What is expected - Go through the lines below and copy each one that holds the string "will".

━━━━━ Records for processing

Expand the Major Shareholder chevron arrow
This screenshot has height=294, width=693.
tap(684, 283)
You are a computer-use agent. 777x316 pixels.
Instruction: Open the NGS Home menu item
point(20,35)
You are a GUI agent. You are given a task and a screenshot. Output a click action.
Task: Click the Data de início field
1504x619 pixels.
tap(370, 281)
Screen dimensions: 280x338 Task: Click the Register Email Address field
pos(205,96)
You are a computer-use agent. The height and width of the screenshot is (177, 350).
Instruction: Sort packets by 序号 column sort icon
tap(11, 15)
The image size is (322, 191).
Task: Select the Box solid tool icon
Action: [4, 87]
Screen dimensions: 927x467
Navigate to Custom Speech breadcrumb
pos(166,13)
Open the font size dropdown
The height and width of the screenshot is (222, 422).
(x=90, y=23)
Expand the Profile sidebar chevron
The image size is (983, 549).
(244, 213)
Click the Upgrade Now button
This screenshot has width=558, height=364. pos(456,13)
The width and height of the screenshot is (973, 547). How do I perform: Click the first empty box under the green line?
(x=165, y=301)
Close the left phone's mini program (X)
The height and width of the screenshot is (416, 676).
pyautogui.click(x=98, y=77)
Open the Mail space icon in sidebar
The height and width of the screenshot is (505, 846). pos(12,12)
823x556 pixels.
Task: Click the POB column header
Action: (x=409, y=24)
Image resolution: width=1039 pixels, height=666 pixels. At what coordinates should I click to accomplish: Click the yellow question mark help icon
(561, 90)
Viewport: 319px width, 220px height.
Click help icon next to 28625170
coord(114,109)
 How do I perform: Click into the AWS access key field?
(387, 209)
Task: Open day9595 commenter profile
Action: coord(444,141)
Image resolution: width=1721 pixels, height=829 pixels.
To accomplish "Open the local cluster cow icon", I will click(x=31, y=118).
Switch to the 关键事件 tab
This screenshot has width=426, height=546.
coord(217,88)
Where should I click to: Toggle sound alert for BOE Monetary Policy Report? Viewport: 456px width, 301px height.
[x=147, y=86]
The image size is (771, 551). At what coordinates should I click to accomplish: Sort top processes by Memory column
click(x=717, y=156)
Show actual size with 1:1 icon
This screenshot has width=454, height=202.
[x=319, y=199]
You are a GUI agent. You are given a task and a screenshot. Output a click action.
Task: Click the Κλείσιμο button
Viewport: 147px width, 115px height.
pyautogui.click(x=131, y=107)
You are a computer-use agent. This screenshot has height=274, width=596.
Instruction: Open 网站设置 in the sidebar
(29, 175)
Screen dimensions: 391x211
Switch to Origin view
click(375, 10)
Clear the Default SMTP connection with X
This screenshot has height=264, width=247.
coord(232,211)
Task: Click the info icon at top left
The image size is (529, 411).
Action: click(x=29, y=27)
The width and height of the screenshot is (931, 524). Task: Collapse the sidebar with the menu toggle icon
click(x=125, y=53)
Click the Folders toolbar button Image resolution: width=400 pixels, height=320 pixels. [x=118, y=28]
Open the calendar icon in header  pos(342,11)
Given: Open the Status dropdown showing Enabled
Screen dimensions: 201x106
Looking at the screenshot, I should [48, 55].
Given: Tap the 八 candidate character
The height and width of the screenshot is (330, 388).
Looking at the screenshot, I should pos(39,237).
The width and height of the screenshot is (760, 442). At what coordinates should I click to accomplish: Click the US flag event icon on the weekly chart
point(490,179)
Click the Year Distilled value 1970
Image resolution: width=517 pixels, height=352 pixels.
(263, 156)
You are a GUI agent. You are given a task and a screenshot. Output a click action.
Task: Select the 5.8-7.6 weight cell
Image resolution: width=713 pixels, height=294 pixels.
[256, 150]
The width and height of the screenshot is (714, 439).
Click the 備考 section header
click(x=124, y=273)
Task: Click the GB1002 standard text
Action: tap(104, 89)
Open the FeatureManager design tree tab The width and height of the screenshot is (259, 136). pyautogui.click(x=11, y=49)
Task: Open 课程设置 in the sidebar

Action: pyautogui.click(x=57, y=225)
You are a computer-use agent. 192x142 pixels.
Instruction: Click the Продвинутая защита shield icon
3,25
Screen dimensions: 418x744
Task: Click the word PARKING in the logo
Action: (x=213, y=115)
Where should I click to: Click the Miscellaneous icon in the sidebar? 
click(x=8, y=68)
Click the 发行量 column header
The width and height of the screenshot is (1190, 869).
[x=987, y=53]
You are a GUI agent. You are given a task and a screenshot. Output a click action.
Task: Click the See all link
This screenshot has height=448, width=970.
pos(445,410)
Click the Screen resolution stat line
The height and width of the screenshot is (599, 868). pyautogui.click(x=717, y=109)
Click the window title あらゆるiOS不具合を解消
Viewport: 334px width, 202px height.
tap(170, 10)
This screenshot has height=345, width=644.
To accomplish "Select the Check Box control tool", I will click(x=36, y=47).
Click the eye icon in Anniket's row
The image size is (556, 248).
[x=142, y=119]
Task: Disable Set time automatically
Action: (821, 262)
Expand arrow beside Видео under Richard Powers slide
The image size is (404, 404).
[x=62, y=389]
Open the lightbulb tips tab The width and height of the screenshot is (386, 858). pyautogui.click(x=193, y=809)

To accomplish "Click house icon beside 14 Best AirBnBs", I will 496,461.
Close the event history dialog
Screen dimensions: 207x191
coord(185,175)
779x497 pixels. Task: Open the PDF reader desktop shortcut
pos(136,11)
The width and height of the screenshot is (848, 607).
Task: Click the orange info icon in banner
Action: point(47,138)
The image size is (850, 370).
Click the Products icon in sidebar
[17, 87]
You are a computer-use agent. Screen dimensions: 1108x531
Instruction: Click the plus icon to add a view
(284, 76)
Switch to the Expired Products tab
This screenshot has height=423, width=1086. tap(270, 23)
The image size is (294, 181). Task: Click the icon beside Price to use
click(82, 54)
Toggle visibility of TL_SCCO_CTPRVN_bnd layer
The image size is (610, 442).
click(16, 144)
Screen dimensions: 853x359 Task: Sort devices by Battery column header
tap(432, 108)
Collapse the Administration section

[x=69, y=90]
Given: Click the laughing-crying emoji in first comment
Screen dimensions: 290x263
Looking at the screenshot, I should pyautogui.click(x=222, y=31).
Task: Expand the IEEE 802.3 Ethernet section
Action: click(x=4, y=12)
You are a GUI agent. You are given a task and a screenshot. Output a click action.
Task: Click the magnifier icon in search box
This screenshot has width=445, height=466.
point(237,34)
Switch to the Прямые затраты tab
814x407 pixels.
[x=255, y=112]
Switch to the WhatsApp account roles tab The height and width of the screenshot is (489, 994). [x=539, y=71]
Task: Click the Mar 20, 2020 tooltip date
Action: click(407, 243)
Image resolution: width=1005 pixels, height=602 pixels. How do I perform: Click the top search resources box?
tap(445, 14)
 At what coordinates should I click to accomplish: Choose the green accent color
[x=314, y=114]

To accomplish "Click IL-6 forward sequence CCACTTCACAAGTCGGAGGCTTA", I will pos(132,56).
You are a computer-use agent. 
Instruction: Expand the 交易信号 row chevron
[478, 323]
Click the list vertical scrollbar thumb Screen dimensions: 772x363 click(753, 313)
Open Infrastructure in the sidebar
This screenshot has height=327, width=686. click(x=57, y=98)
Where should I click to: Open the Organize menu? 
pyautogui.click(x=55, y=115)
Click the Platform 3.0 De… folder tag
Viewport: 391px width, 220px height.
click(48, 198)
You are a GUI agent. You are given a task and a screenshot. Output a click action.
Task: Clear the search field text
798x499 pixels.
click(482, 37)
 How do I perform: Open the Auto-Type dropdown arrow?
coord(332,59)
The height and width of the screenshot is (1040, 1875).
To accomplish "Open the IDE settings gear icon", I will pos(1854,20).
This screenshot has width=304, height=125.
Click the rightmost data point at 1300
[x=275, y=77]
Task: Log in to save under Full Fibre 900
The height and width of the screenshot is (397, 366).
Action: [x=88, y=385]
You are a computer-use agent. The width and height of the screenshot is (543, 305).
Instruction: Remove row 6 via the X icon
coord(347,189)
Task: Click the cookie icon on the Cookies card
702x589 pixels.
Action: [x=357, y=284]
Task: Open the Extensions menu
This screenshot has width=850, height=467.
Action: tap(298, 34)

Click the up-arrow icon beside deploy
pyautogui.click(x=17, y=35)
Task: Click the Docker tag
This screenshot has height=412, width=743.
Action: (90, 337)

━━━━━━━━━━

Written response -
To accomplish "Open the local cluster cow icon", I will click(x=31, y=118).
To accomplish "Select the Check Box control tool", I will click(x=36, y=47).
To accomplish "Click house icon beside 14 Best AirBnBs", I will 496,461.
To accomplish "Click IL-6 forward sequence CCACTTCACAAGTCGGAGGCTTA", I will pos(132,56).
To accomplish "Open the IDE settings gear icon", I will pos(1854,20).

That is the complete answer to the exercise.